April 17, 2026: Two bright stars, Arcturus and Spica, anchor the eastern sky after sunset while Venus and Jupiter shine in the west. Use this guide to locate them and understand their motion.

by Jeffrey L. Hunt
Chicago, Illinois: Sunrise, 6:07 a.m. CDT; Sunset, 7:34 p.m. CDT. Times are calculated by the US Naval Observatory’s MICA computer program. Check local sources for sunrise and sunset times.
Venus as an Evening Star
April Evenings

With brilliant Venus, Jupiter, and winter’s brightest stars in the western sky after sunset, the eastern sky has two bright stars, Arcturus and Spica.
Arcturus in East
Step outside an hour after sunset. Topaz Arcturus is about 25° above the eastern horizon. The star’s name means “bear guard,” and along with its constellation, Boötes, it chases the Great Bear (Big Dipper). At this hour the dipper is high in the north-northeast.
Arcturus is the brightest star north of the celestial equator, the imaginary circle in the sky above Earth’s equator, and the second brightest star visible from the mid-northern latitudes after Sirius. The star is 37 light years away and shines with an intensity of 100 suns.
In Chicago, Arcturus has connections to a great event in the city. The 1933 World’s Fair used Arcturus’ light to energize photoelectric cells attached at the eyepieces of four telescopes in the eastern U.S. — Yerkes Observatory, University of Illinois, Allegheny Observatory, and Harvard Observatory — to switch on a searchlight that signaled the beginning of the fair.

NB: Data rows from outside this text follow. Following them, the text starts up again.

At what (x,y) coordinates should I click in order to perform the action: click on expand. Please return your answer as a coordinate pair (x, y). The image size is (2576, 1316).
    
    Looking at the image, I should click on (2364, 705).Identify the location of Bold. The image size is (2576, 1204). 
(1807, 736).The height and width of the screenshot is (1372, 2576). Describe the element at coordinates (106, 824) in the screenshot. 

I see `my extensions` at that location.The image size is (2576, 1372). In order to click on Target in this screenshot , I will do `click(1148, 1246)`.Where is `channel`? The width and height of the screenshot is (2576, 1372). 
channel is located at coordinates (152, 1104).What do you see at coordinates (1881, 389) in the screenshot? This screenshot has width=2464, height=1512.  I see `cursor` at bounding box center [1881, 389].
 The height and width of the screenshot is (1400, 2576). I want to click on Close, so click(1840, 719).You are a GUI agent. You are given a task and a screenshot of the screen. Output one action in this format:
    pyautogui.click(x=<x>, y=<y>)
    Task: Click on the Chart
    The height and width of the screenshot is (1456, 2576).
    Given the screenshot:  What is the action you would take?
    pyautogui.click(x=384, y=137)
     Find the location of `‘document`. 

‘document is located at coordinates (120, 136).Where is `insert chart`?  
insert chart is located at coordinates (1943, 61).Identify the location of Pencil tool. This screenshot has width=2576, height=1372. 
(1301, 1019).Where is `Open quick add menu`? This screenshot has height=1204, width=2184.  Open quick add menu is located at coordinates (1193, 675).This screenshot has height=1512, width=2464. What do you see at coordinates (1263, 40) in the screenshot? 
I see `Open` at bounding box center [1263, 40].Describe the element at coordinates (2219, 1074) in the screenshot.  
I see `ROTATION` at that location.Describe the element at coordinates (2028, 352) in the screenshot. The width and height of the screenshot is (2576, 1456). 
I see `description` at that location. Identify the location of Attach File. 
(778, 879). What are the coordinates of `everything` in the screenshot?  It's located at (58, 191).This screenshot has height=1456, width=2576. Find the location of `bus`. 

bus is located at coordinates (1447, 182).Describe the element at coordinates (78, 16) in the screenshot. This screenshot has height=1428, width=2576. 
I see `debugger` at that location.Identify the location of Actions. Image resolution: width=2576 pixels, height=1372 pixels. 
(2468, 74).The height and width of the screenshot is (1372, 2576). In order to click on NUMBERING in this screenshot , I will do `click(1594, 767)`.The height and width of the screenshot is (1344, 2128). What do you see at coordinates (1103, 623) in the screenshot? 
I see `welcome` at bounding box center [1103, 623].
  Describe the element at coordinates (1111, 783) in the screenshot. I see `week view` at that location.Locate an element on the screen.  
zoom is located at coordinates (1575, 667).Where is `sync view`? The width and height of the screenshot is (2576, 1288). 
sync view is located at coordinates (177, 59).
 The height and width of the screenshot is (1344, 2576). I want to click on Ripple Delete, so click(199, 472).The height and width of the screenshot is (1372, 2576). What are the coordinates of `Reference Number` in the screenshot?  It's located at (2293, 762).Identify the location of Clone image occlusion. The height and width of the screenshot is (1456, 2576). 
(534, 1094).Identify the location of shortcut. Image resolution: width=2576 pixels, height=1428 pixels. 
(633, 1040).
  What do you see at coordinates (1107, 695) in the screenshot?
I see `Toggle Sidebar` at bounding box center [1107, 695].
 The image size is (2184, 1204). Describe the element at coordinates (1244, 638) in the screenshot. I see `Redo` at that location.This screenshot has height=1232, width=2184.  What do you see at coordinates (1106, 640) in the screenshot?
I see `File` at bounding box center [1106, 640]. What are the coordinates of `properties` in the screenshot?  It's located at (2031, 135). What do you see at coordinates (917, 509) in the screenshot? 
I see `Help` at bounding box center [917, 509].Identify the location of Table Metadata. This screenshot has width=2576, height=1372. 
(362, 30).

Arcturus was thought to be 40 light years away. The 1933 fair was 40 years after the 1893 Columbian Exposition that also occurred in Chicago. There is a competing story that the searchlight was signaled from the light of a telescope set up on the fairgrounds.
Spica
From Arcturus, blue-white Spica, Virgo’s brightest star, is over 30° to the lower right. As the 10th brightest star visible from the mid-northern latitudes and shining with an intensity of nearly 2,000 suns, Spica is 250 light years away.
Arcturus and Spica are in the sky nearly all night. Arcturus sets in the west-northwest after sunrise, while Spica sets in the west-southwest during morning twilight. Each night these stars appear slightly farther eastward. At the summer solstice, Arcturus is high in the south-southwest, while Spica is below it, less than halfway up in the south-southwest.